Re: [OMPI users] collective communications broken on more than 4 cores

2009-10-29 Thread Vincent Loechner

> >>> It seems that the calls to collective communication are not
> >>> returning for some MPI processes, when the number of processes is
> >>> greater or equal to 5. It's reproduceable, on two different
> >>> architectures, with two different versions of OpenMPI (1.3.2 and
> >>> 1.3.3). It was working correctly with OpenMPI version 1.2.7.
> >>
> >> Does it work if you turn off the shared memory transport layer;  
> >> that is,
> >>
> >> mpirun -n 6 -mca btl ^sm ./testmpi
> >
> > Yes it does, on both my configurations (AMD and Intel processor).
> > So it seems that the shared memory synchronization process is
> > broken.
> 
> Presumably that is this bug:
> https://svn.open-mpi.org/trac/ompi/ticket/2043

Yes it is.

> I also found by trial and error that increasing the number of fifos, eg
> -mca btl_sm_num_fifos 5
> on a 6-processor job, apparently worked around the problem.
> But yes, something seems broken in OpenMP shared memory transport with  
> gcc 4.4.x.

Yes, same for me: -mca btl_sm_num_fifos 5 worked.
Thanks for your answer Jonathan.

If I may help the developpers in any way to track this bug get into
contact with me.

--Vincent


Re: [OMPI users] collective communications broken on more than 4 cores

2009-10-29 Thread Jonathan Dursi

On 2009-10-29, at 10:21AM, Vincent Loechner wrote:




It seems that the calls to collective communication are not
returning for some MPI processes, when the number of processes is
greater or equal to 5. It's reproduceable, on two different
architectures, with two different versions of OpenMPI (1.3.2 and
1.3.3). It was working correctly with OpenMPI version 1.2.7.

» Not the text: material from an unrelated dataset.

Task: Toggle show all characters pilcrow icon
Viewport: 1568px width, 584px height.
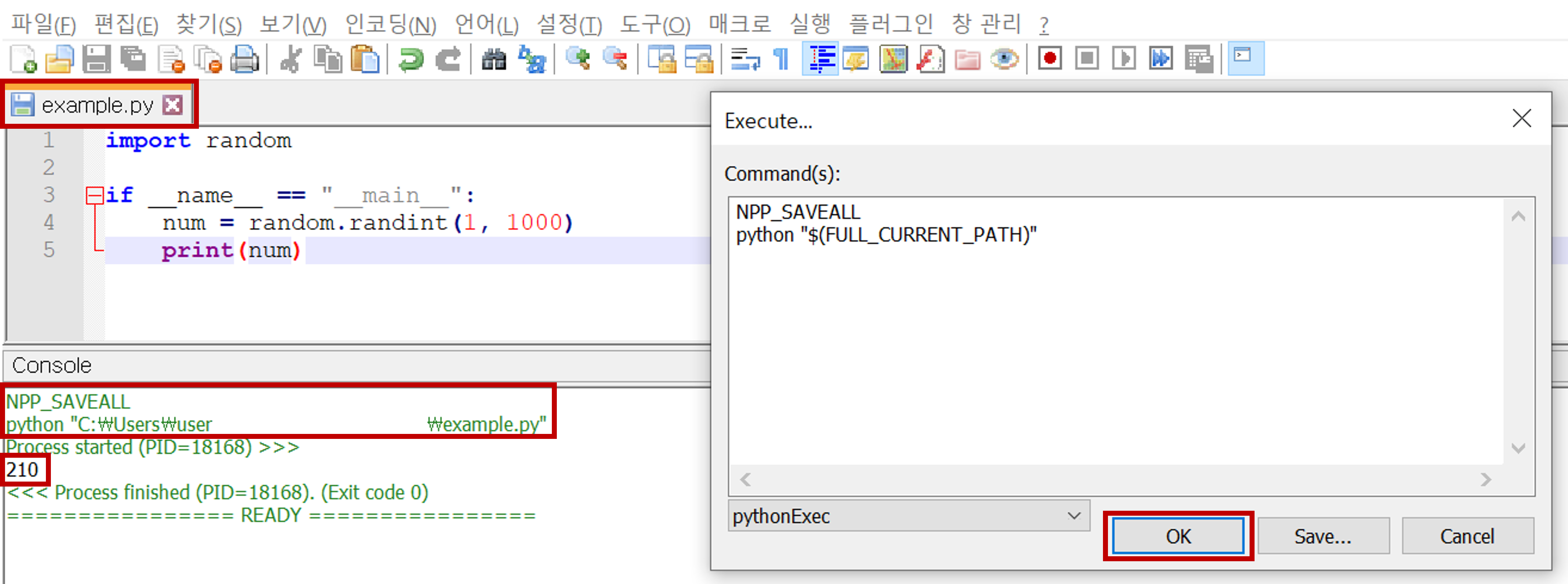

Does it work if you turn off the shared memory transport layer;  
that is,


mpirun -n 6 -mca btl ^sm ./testmpi


Yes it does, on both my configurations (AMD and Intel processor).
So it seems that the shared memory synchronization process is
broken.


Presumably that is this bug:
https://svn.open-mpi.org/trac/ompi/ticket/2043

I also found by trial and error that increasing the number of fifos, eg
-mca btl_sm_num_fifos 5
on a 6-processor job, apparently worked around the problem.
But yes, something seems broken in OpenMP shared memory transport with  
gcc 4.4.x.


   Jonathan
--
Jonathan Dursi 






Re: [OMPI users] collective communications broken on more than 4 cores

2009-10-29 Thread Vincent Loechner

> > It seems that the calls to collective communication are not
> > returning for some MPI processes, when the number of processes is
> > greater or equal to 5. It's reproduceable, on two different
> > architectures, with two different versions of OpenMPI (1.3.2 and
> > 1.3.3). It was working correctly with OpenMPI version 1.2.7.
> 
> Does it work if you turn off the shared memory transport layer; that is,
> 
> mpirun -n 6 -mca btl ^sm ./testmpi

Yes it does, on both my configurations (AMD and Intel processor).
So it seems that the shared memory synchronization process is
broken.

Could be a system bug, I don't know what library OpenMPI uses
(is it IPC ?). Both my systems are Linux 2.6.31, the AMD is Ubuntu,
and the Intel is an ARCH-linux.

--Vincent


Re: [OMPI users] collective communications broken on more than 4 cores

2009-10-29 Thread Jonathan Dursi


On 2009-10-29, at 9:57AM, Vincent Loechner wrote:

[...]

It seems that the calls to collective communication are not
returning for some MPI processes, when the number of processes is
greater or equal to 5. It's reproduceable, on two different
architectures, with two different versions of OpenMPI (1.3.2 and
1.3.3). It was working correctly with OpenMPI version 1.2.7.



[...]
GCC version :
$ mpicc --version
gcc (Ubuntu 4.4.1-4ubuntu7) 4.4.1



Does it work if you turn off the shared memory transport layer; that is,

mpirun -n 6 -mca btl ^sm ./testmpi

?

   - Jonathan
--
Jonathan Dursi 






[OMPI users] collective communications broken on more than 4 cores

2009-10-29 Thread Vincent Loechner

Hello to the list,

I came to a problem running a simple program with collective
communications, on a 6-core processors (6 local MPI processes).
It seems that the calls to collective communication are not
returning for some MPI processes, when the number of processes is
greater or equal to 5. It's reproduceable, on two different
architectures, with two different versions of OpenMPI (1.3.2 and
1.3.3). It was working correctly with OpenMPI version 1.2.7.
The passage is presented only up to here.